Investments

LifeMD dips after preferred stock dividend announced

LifeMD is a telehealth company / Photo: Shutterstock

Common shares of LifeMD, a telehealth company offering virtual primary and specialized care, fell almost 3% in after-hours trading on Tuesday, September 24. This drop followed the announcement that the company will pay dividends to holders of its cumulative preferred shares, which are entitled to previously missed dividends before other types of shares receive payouts.

Details

After gaining 11% during the day, LifeMD common stock declined around 3% in after-hours trading on Tuesday to $5.51 per share. At the end of the main trading session, the company announced dividends of around $0.60 per share for its cumulative perpetual preferred stock, which is traded separately on the Nasdaq. On Tuesday, these preferred shares rose 1% to $22.22 per share.

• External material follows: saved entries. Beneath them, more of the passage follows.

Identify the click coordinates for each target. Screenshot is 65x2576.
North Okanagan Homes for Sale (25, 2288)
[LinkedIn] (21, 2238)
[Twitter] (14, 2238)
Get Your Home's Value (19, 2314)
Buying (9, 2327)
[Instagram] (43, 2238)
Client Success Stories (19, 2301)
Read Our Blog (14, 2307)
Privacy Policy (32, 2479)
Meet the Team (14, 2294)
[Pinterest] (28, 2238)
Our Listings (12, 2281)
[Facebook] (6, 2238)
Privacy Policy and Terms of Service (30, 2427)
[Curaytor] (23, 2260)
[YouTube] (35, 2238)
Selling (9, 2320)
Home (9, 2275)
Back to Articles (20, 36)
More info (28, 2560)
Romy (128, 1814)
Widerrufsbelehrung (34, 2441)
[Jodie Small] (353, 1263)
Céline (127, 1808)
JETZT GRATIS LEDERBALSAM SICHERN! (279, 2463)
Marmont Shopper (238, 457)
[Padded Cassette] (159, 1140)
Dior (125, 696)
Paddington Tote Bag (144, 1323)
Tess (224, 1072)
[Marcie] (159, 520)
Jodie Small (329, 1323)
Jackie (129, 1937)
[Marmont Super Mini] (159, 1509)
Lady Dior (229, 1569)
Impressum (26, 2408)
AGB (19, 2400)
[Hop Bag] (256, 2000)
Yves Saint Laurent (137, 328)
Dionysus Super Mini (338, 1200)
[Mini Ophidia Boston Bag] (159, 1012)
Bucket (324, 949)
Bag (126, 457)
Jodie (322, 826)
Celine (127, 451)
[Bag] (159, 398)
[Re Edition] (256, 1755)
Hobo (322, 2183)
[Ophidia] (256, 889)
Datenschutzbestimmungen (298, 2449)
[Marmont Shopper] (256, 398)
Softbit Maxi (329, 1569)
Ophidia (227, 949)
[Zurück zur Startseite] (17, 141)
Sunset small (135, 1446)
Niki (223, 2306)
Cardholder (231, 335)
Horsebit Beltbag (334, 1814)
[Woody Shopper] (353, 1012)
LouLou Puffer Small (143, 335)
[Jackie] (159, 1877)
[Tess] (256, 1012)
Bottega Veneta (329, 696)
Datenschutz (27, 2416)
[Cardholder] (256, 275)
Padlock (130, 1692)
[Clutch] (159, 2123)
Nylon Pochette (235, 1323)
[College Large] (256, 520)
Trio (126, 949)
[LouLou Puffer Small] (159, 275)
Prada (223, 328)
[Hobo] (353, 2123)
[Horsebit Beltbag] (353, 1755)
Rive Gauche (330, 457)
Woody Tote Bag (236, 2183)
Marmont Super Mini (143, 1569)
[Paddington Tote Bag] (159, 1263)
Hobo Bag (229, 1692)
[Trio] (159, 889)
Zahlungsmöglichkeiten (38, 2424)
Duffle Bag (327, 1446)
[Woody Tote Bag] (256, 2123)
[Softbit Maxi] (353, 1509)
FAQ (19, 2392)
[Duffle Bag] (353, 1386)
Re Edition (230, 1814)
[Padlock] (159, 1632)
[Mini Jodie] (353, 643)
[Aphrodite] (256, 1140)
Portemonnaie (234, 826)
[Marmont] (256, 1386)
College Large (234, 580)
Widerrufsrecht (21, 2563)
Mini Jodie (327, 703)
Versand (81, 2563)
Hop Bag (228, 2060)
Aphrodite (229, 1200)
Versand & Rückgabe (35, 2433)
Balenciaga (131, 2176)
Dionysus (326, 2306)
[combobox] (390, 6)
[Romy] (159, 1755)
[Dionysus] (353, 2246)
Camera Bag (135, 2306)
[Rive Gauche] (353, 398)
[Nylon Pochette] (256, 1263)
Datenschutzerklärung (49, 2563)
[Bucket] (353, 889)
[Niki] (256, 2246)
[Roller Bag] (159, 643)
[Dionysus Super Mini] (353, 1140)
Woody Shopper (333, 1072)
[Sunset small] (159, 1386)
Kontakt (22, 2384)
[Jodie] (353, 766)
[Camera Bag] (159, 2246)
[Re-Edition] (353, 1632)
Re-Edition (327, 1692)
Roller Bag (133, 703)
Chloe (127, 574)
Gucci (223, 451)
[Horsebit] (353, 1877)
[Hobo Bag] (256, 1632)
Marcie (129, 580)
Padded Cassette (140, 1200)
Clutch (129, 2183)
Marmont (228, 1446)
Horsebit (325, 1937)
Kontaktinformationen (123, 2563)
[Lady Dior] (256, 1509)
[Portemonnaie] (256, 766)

Cumulative preferred shares differ from common shares in that their holders are prioritized for dividends and entitled to any missed payouts, should the company temporarily suspend dividends for financial reasons. This marks the third dividend LifeMD has issued to its cumulative preferred shareholders this year. A dividend of $0.03 per share was paid to common shareholders for the second quarter, as reported in the second-quarter financials.

About LifeMD

LifeMD offers virtual primary and specialized healthcare services, including weight management and men’s health programs. In September, it announced that it is launching a real-time pharmacy benefit verification program for weight-loss medications. This will allow patients to check their benefits before enrolling in a LifeMD virtual care program, which the company believes will capture more clients.

In addition, LifeMD provides at-home laboratory services and prescription delivery. For the second quarter of 2024, it reported a 41% year-over-year rise in revenue to $50.7 million, with adjusted EBITDA climbing 44% to $2.5 million.

Analyst insights

For the year to date, LifeMD shares are down around 32%. According to MarketWatch, seven analysts cover the stock, and all have buy recommendations. The average target price is $12.57 per share, meaning upside of 121% versus the most recent closing price.